:: TASK DIRECTIONS ::
Filter the entries for the string "agent". Copy each line that has it.

:: Stored records ::
►

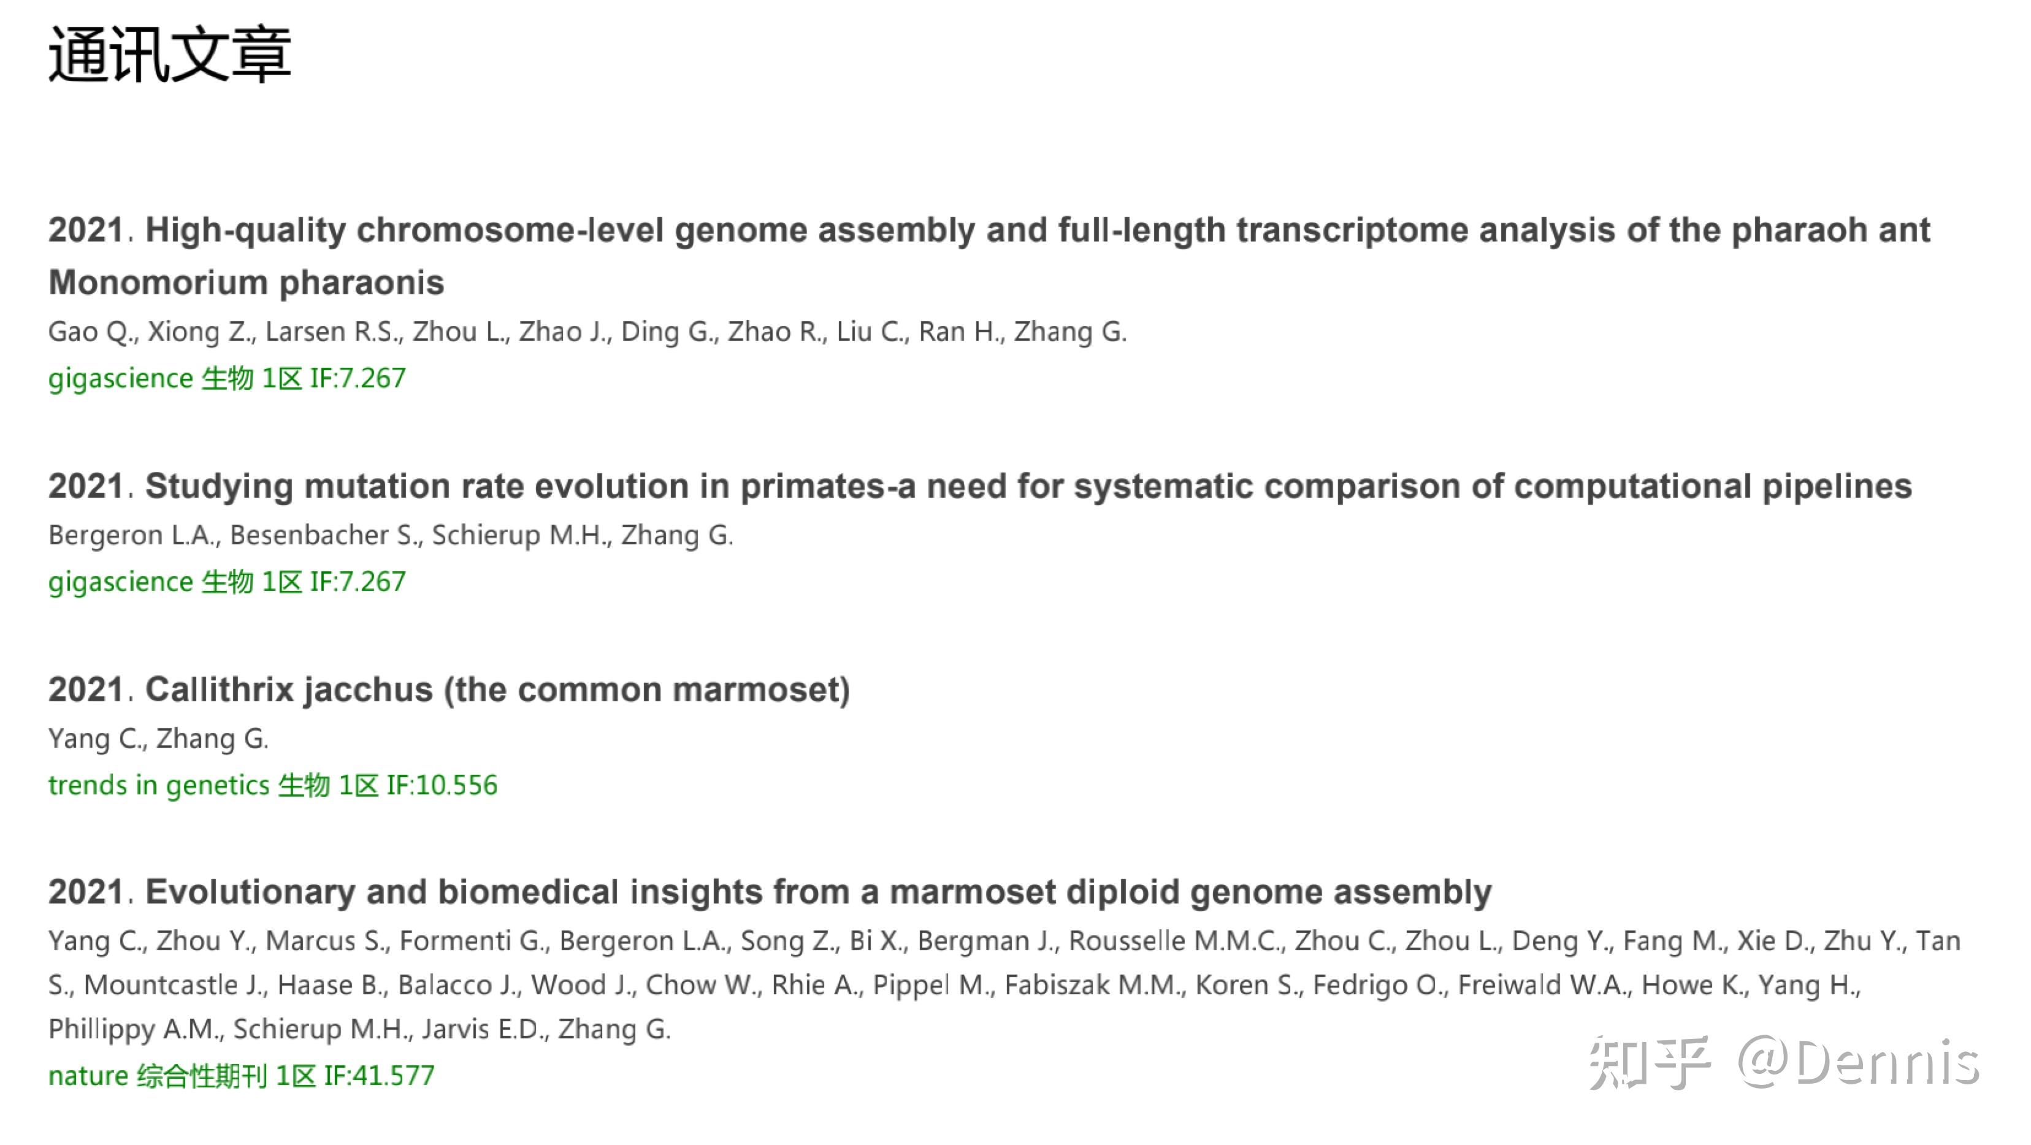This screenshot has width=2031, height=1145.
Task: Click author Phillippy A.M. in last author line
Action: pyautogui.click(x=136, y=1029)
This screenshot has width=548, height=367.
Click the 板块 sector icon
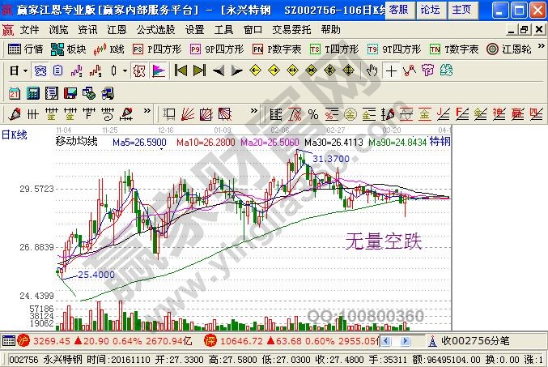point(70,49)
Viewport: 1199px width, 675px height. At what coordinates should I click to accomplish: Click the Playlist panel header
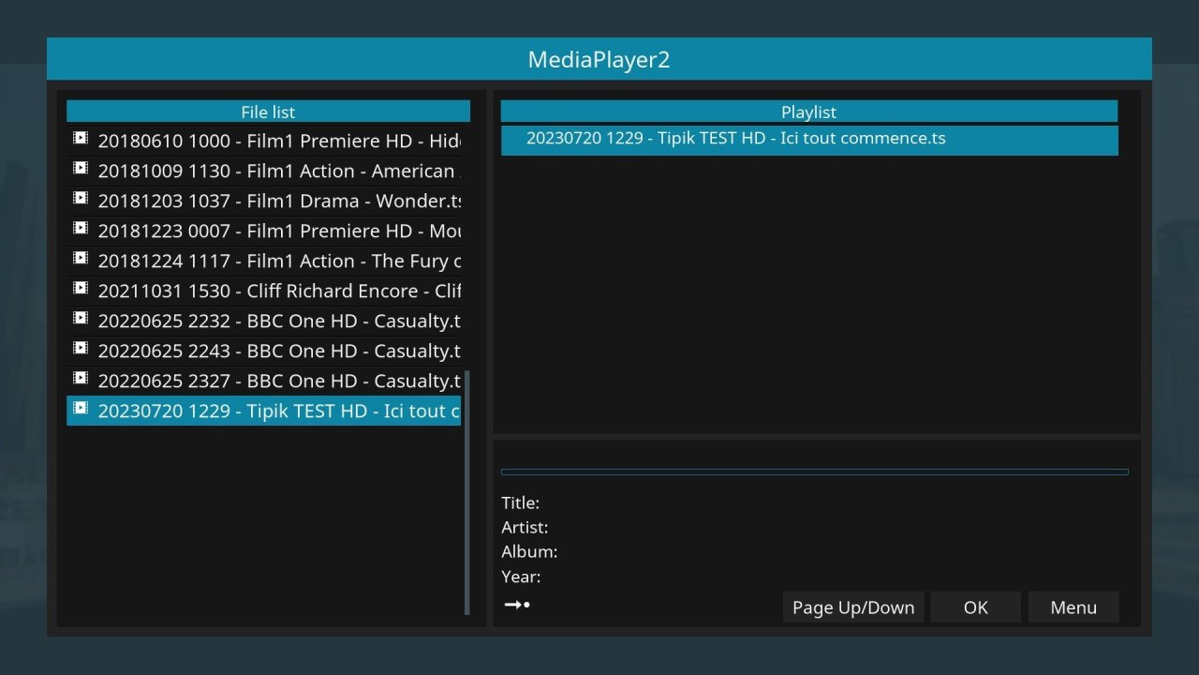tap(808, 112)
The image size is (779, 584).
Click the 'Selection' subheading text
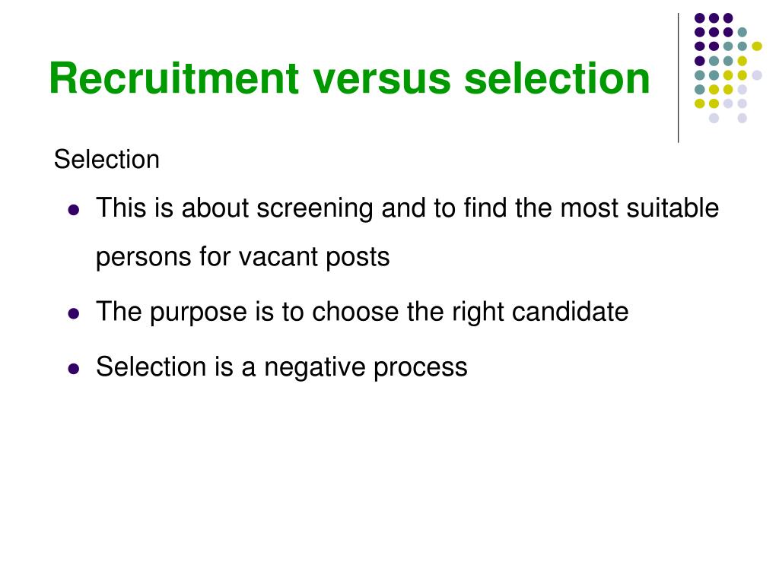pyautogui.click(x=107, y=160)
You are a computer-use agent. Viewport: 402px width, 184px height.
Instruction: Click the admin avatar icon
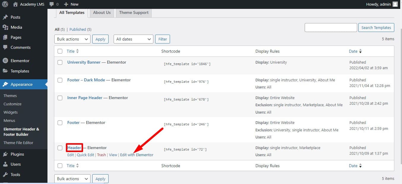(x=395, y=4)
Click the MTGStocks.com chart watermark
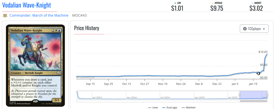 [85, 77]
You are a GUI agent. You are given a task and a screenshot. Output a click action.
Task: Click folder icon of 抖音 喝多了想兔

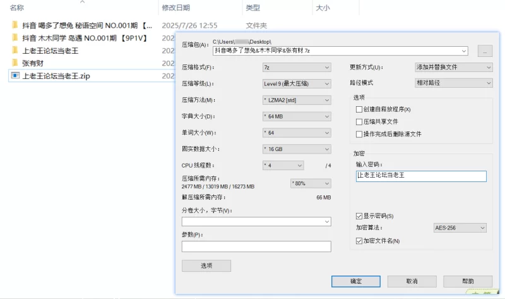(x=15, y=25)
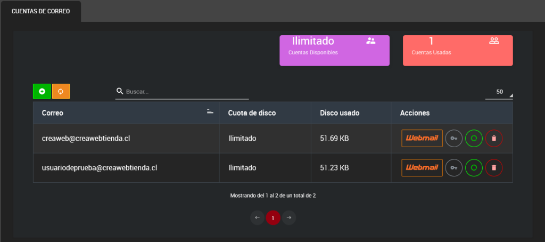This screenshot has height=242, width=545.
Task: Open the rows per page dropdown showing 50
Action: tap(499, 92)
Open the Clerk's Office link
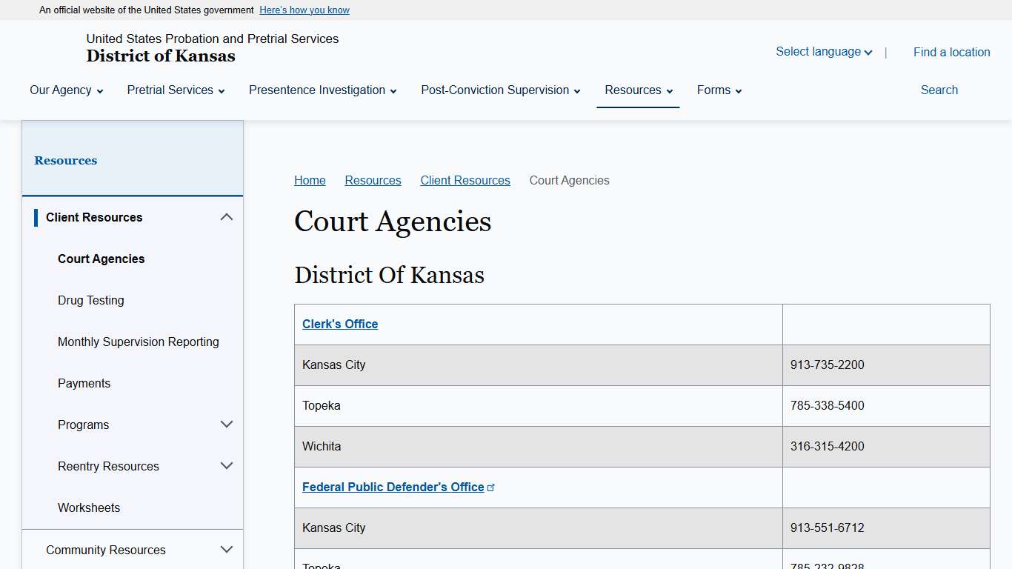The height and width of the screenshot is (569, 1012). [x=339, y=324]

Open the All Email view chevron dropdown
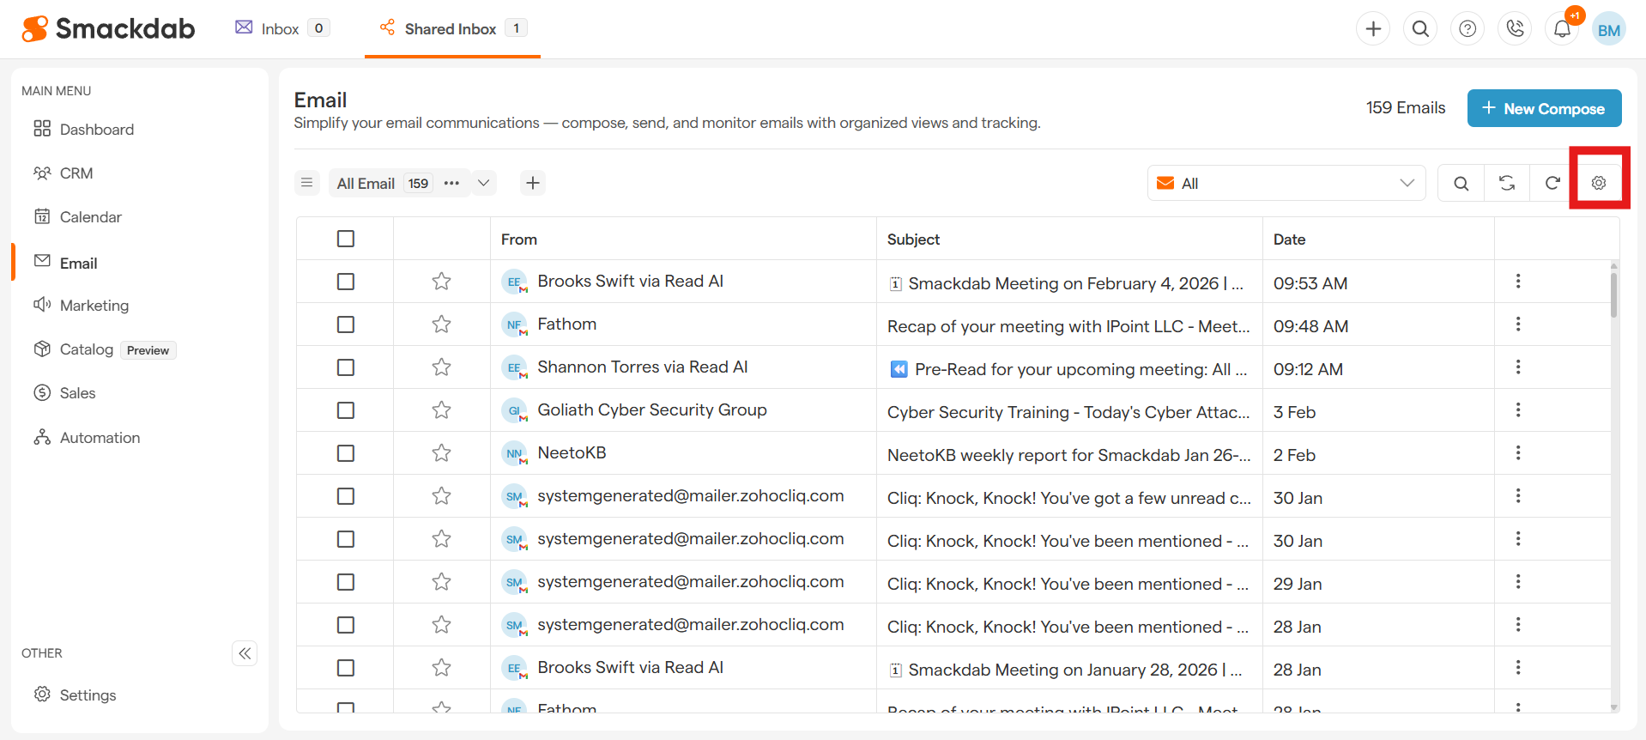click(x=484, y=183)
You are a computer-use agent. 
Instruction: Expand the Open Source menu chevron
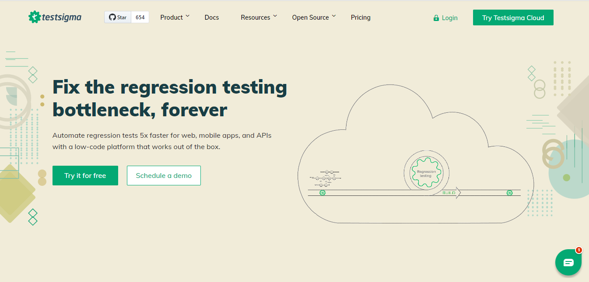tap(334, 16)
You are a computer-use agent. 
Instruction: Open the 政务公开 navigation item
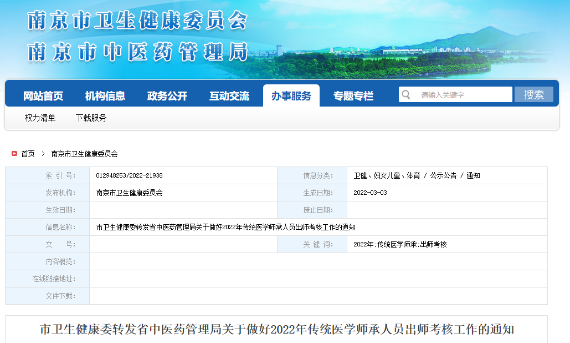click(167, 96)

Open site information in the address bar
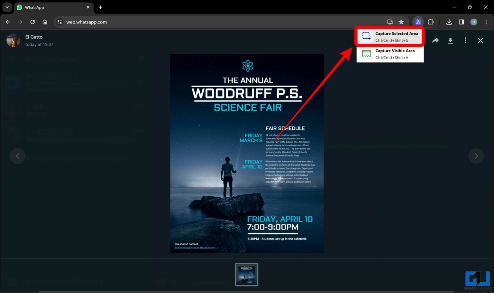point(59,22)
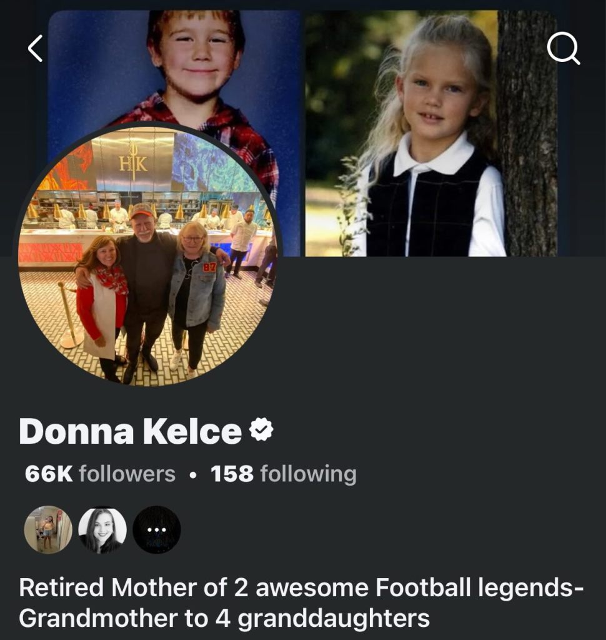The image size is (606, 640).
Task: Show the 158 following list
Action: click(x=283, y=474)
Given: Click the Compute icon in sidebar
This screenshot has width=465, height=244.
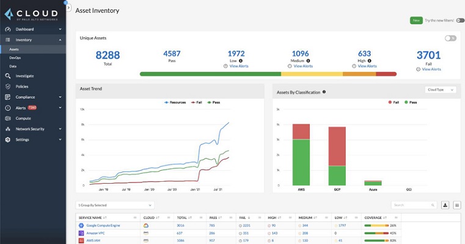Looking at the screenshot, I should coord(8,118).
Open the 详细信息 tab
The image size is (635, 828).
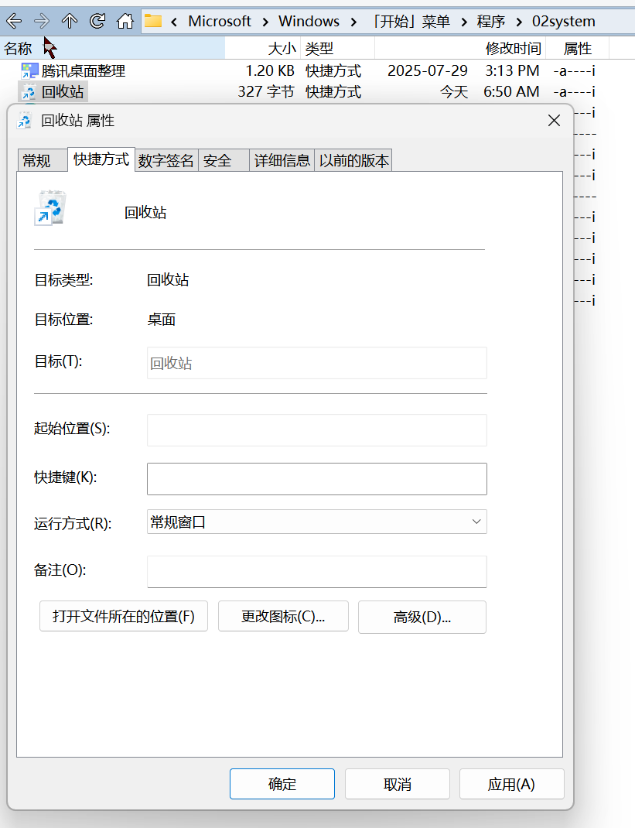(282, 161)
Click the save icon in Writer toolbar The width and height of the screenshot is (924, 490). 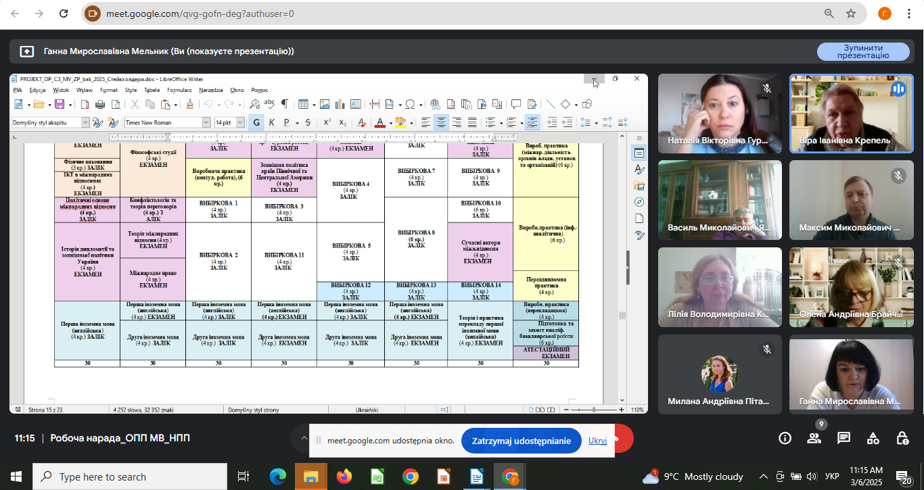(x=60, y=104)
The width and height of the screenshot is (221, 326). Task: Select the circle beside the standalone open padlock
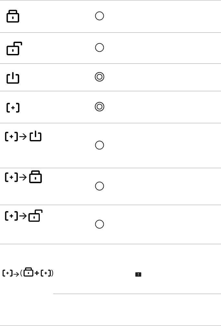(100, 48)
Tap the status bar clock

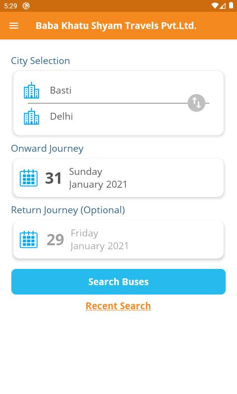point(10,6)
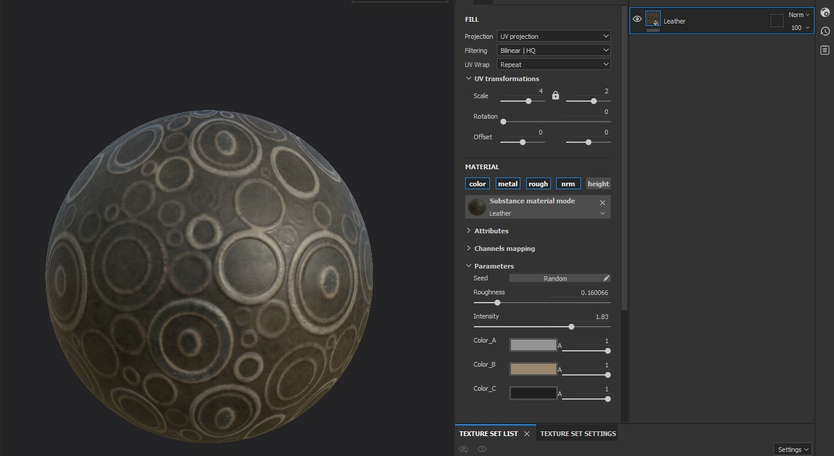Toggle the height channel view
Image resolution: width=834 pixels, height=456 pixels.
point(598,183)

◄

:: WRITTEN ANSWER ::
You are a computer-use agent. Viewport: 402px width, 184px height.
You are a GUI agent. You are given a task and a screenshot. Output a click action.
You are a computer-use agent. 
You are a computer-use agent. 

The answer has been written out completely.